▸ **What you should do**
Take the entries below and print only the lines from the one with "You are a computer-use agent. The" through the one with "Click the 6月", exactly as they stand, both ends included.

Items from a dataset:

++++++++

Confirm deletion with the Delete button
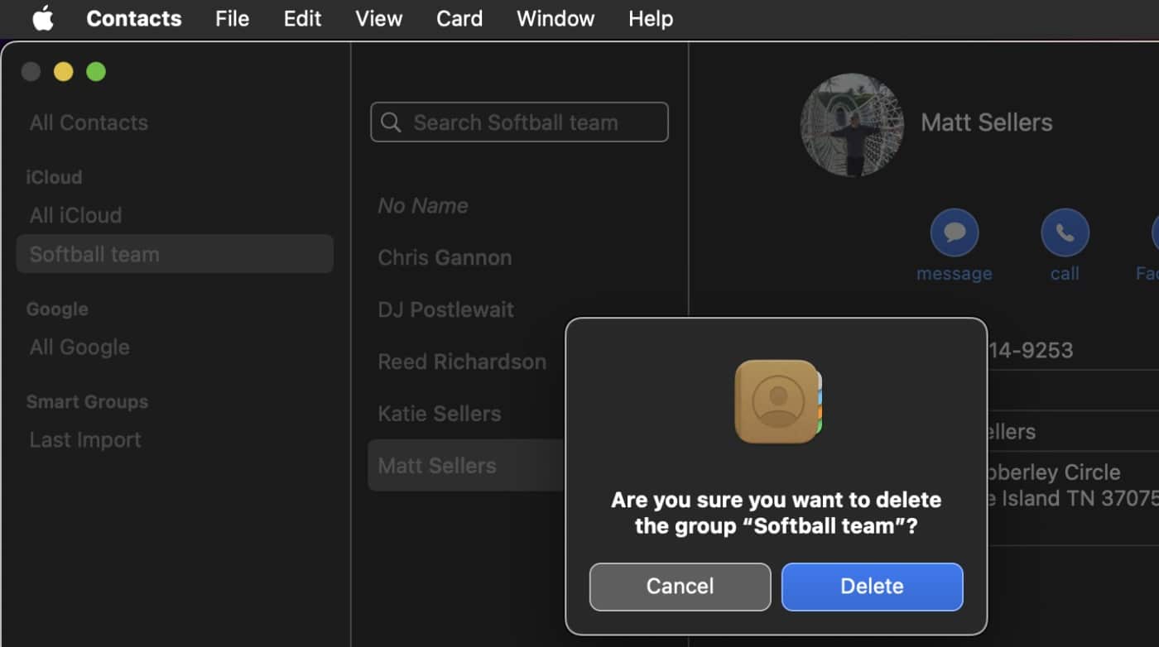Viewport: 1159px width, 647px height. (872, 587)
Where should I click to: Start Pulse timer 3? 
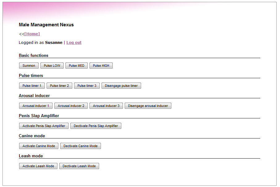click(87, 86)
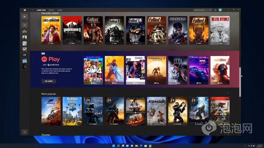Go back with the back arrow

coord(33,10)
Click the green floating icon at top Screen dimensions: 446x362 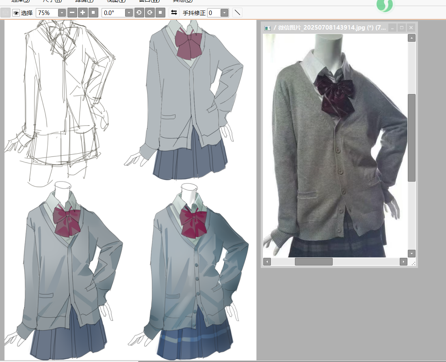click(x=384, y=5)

++++++++

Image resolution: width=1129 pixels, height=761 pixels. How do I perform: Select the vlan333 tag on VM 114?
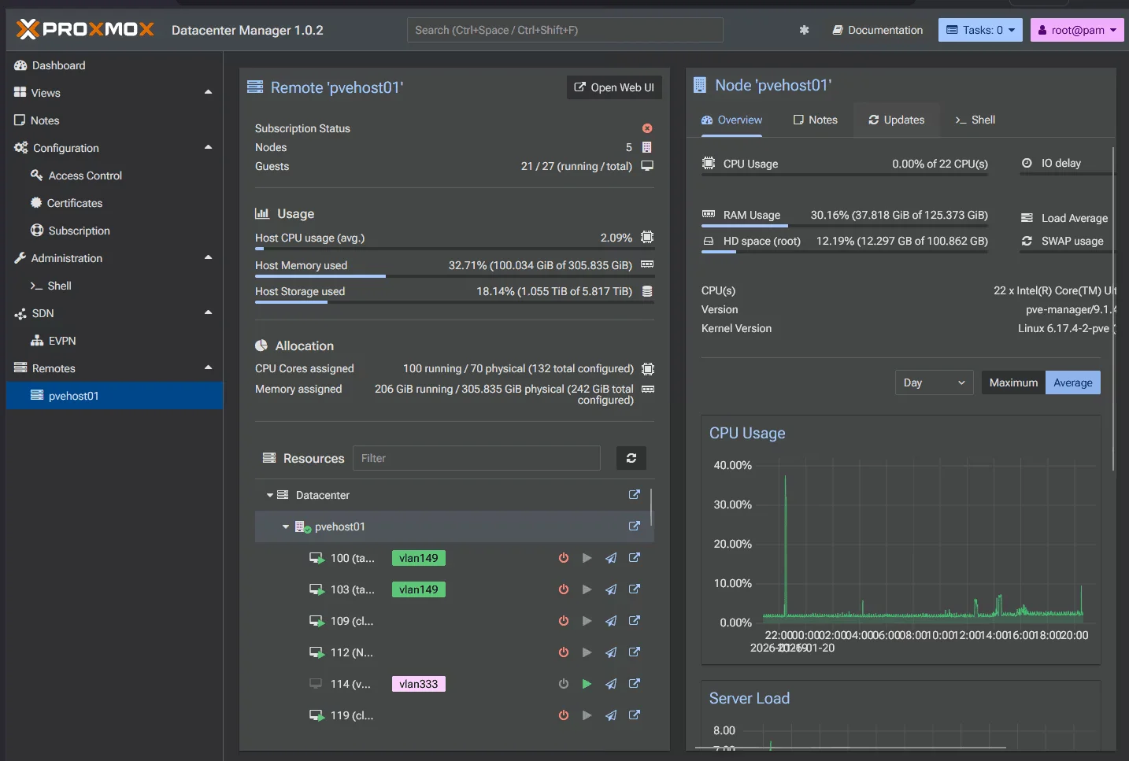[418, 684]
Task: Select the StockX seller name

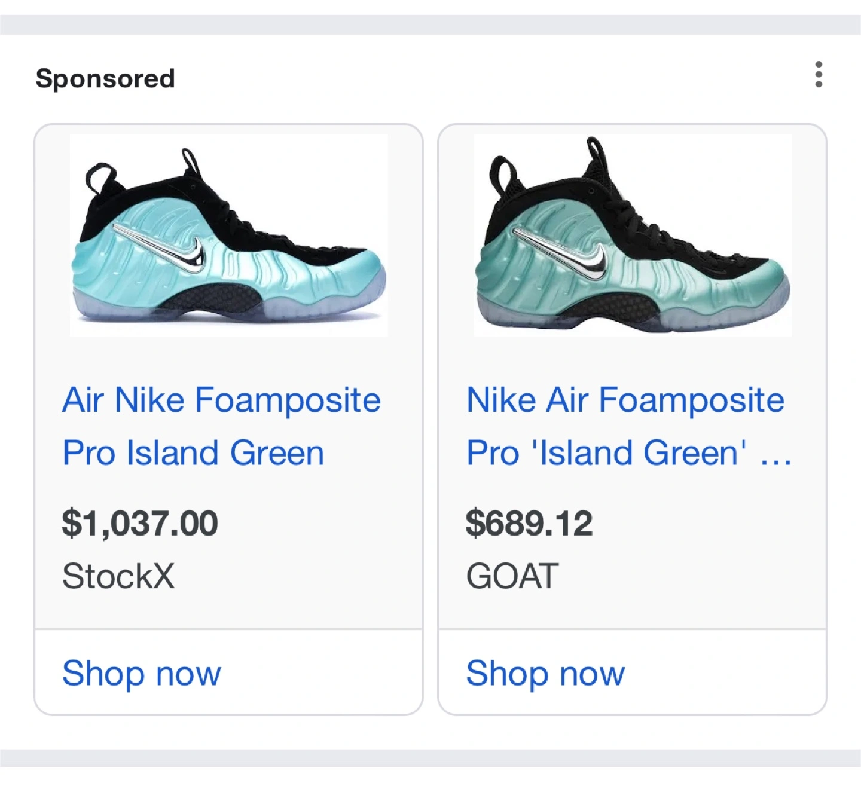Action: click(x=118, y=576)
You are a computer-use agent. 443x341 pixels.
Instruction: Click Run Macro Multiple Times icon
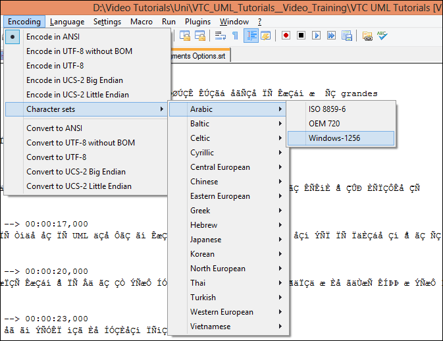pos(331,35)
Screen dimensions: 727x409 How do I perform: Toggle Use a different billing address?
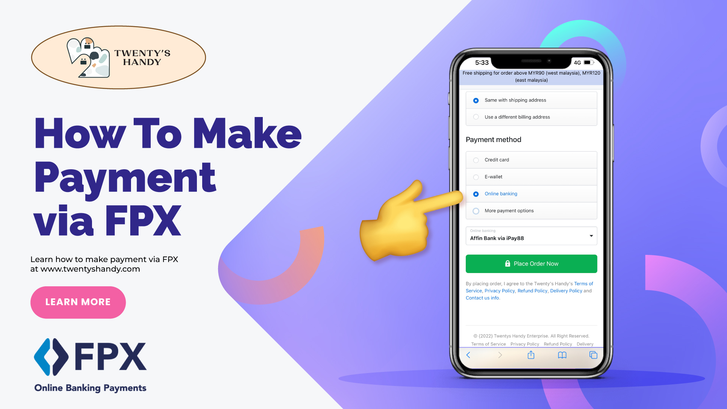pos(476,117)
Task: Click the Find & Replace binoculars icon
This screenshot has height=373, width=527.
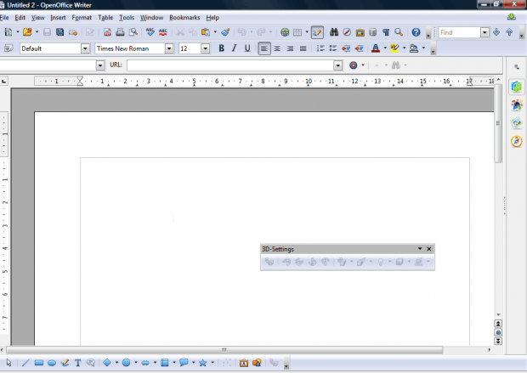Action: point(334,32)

++++++++

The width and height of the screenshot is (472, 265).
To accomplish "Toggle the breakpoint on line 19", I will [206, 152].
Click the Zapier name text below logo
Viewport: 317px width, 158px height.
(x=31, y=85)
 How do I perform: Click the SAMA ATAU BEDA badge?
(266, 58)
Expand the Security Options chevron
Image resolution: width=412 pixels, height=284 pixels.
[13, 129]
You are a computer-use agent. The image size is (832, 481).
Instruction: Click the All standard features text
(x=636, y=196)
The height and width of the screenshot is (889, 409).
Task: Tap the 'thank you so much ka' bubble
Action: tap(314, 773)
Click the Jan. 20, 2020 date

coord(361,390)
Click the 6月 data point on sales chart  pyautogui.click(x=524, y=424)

++++++++

▸ **Solution to this task**
You are a computer-use agent. The image size is (832, 481).
Instruction: Click the All standard features text
(x=636, y=196)
The height and width of the screenshot is (889, 409).
Task: Tap the 'thank you so much ka' bubble
Action: tap(314, 773)
Click the Jan. 20, 2020 date

coord(361,390)
Click the 6月 data point on sales chart  pyautogui.click(x=524, y=424)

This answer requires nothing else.